In March 2022, Inge Berge wanted to buy tickets to attend his daughter’s middle school play, but he missed out on the tickets because the school was limiting capacity due to COVID-19. Upset that he might miss his daughter’s play, he went to the superintendent’s office—which was open to the public—to ask if there was any way to create an exception so he could buy a ticket. Berge openly and obviously recorded his visit to the superintendent’s office and his discussion with the officials. He remained calm as he spoke with the officials, two of whom refused to talk while being recorded, and a third who said he would look into the situation. But later that day, after Berge posted the interaction on Facebook, the superintendent’s office sent him a letter demanding he remove the video or face legal repercussions. This blatant effort to suppress Berge’s speech was based on a statute that only prohibits “secret” recordings—but the letter itself made clear that there was nothing secret about what Berge did.  
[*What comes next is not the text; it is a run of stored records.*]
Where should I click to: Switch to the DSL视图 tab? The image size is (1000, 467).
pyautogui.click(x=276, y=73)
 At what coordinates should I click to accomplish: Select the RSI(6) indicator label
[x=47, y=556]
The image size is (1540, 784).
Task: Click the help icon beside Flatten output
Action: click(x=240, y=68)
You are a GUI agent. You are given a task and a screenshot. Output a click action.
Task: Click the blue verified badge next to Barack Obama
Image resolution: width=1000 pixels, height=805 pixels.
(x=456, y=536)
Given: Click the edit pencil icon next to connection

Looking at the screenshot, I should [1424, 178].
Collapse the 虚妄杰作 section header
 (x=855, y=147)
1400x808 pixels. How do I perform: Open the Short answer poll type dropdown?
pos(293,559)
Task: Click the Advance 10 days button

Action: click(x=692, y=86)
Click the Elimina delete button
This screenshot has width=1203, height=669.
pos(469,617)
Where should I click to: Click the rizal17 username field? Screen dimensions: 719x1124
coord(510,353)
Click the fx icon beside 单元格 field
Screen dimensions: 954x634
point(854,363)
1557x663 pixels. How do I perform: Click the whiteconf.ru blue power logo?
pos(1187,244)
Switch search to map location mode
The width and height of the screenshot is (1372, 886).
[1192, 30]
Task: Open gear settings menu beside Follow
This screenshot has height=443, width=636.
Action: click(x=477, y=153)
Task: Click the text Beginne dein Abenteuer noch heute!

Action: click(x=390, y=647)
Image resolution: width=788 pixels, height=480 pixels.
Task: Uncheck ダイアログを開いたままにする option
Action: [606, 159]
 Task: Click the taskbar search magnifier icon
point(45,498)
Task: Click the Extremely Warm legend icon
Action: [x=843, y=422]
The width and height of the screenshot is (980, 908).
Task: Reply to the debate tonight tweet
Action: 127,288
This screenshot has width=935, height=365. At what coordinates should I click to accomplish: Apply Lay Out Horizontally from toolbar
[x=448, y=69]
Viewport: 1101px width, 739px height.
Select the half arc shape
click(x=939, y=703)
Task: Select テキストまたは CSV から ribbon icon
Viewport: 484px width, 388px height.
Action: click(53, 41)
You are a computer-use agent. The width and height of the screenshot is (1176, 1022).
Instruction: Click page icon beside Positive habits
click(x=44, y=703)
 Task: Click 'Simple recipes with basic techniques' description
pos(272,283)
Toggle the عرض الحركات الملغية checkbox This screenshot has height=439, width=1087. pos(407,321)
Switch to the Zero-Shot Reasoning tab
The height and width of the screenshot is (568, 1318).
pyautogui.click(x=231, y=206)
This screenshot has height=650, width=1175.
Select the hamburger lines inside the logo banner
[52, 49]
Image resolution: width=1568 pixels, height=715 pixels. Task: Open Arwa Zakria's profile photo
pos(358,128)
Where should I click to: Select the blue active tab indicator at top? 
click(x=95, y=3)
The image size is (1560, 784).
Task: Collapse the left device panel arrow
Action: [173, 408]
Knowing his rights had been violated, Berge filed a First Amendment retaliation lawsuit. The school then rescinded its letter demanding he take the video down, but the district court dismissed Berge’s retaliation claims against the school administration. The court ruled that the officials were shielded by qualified immunity—a judicial doctrine that shields government officials from civil liability unless the unconstitutionality of their conduct was “clearly established”—because the facts of this case did not exactly match those of any prior case. As explained in IJ’s brief, that is not how the qualified immunity doctrine works, even in the face of its unjustified expansions.  

“Some rights violations are so obvious that plaintiffs don’t have to go on scavenger hunts for previous cases with similar facts in order to move forward with a lawsuit,” said IJ Attorney Jaba Tsitsuashvili. “School officials knew their threat of legal action against Mr. Berge was baseless, which is why they immediately rescinded their threat once he fought back.” 

IJ’s brief urges the First Circuit to overturn the lower court’s decision granting school officials qualified immunity and to allow Berge’s First Amendment retaliation claims to move forward.  

“Premeditated retaliation against someone for their First Amendment-protected speech is not the type of ‘split-second’ decision that even proponents of qualified immunity ever contemplated the doctrine protecting,” added IJ Litigation Fellow Anna Goodman.